→ **Your goal**: The lines to copy run from the one containing "Where should I" to the last line of the entries; output those lines exactly and only them, without pictures.
-------- Exercise data
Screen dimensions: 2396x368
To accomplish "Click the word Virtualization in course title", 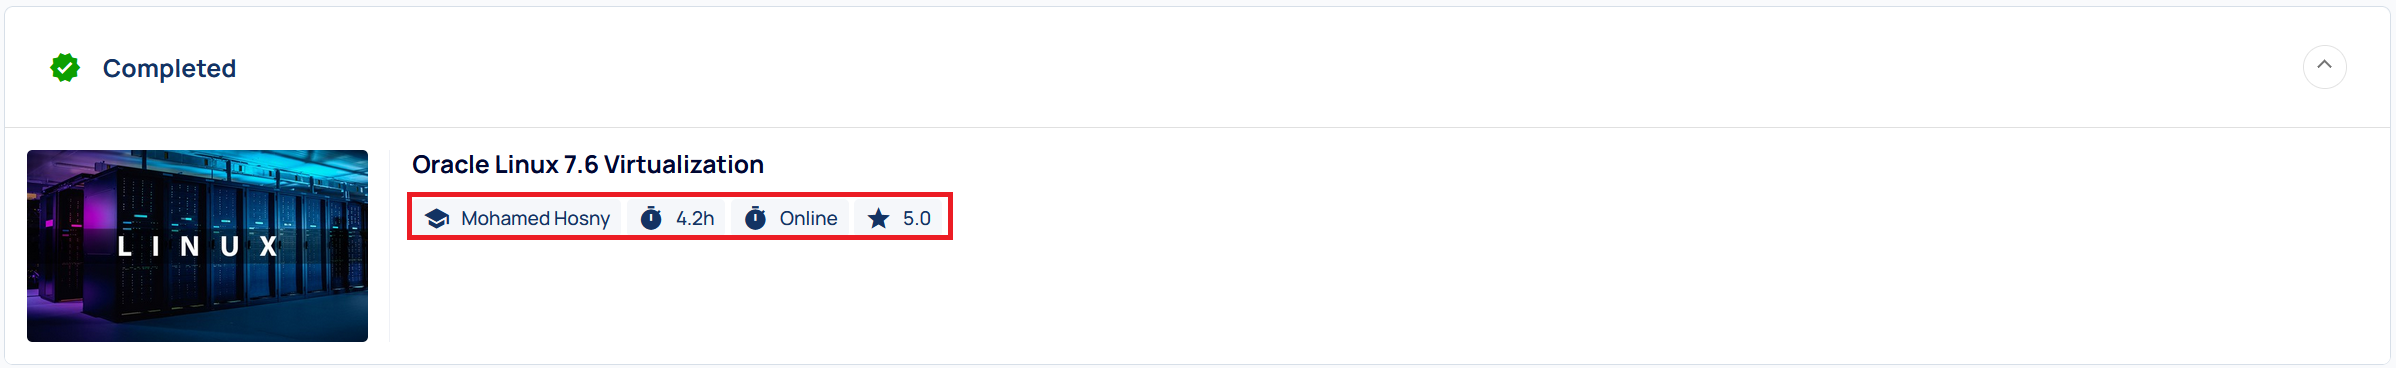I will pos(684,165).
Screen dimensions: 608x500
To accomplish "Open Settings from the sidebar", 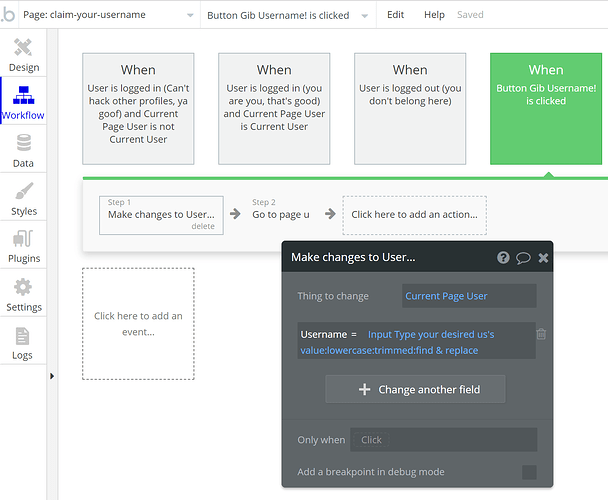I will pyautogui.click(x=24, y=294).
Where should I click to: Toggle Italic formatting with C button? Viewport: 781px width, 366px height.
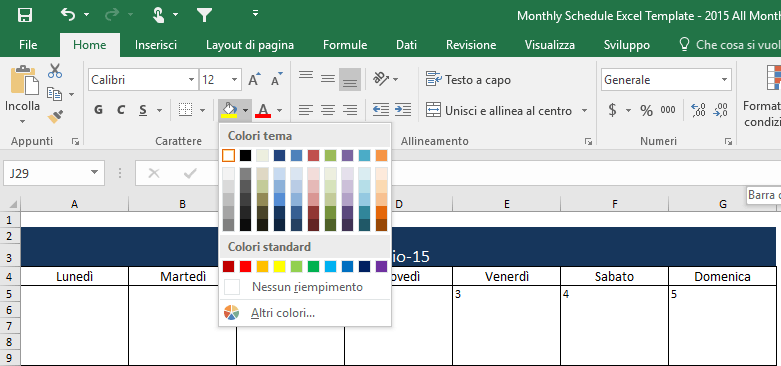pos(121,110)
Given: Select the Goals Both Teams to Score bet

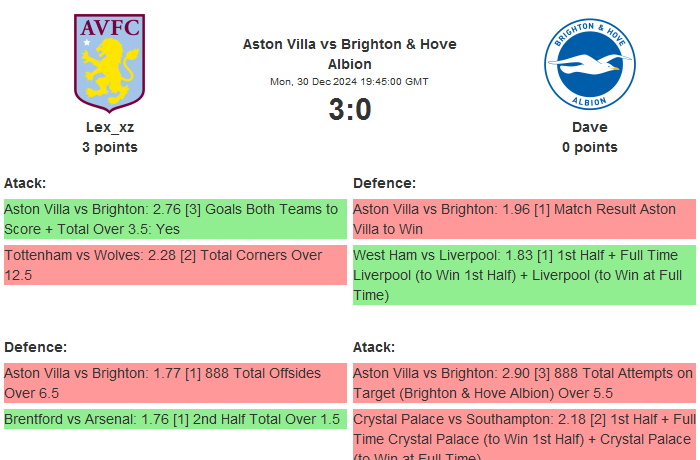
----------------
→ **Result of this task**:
Where should I click to: Toggle Italic formatting with C button? Viewport: 781px width, 366px height.
pos(121,110)
Given: Select the Goals Both Teams to Score bet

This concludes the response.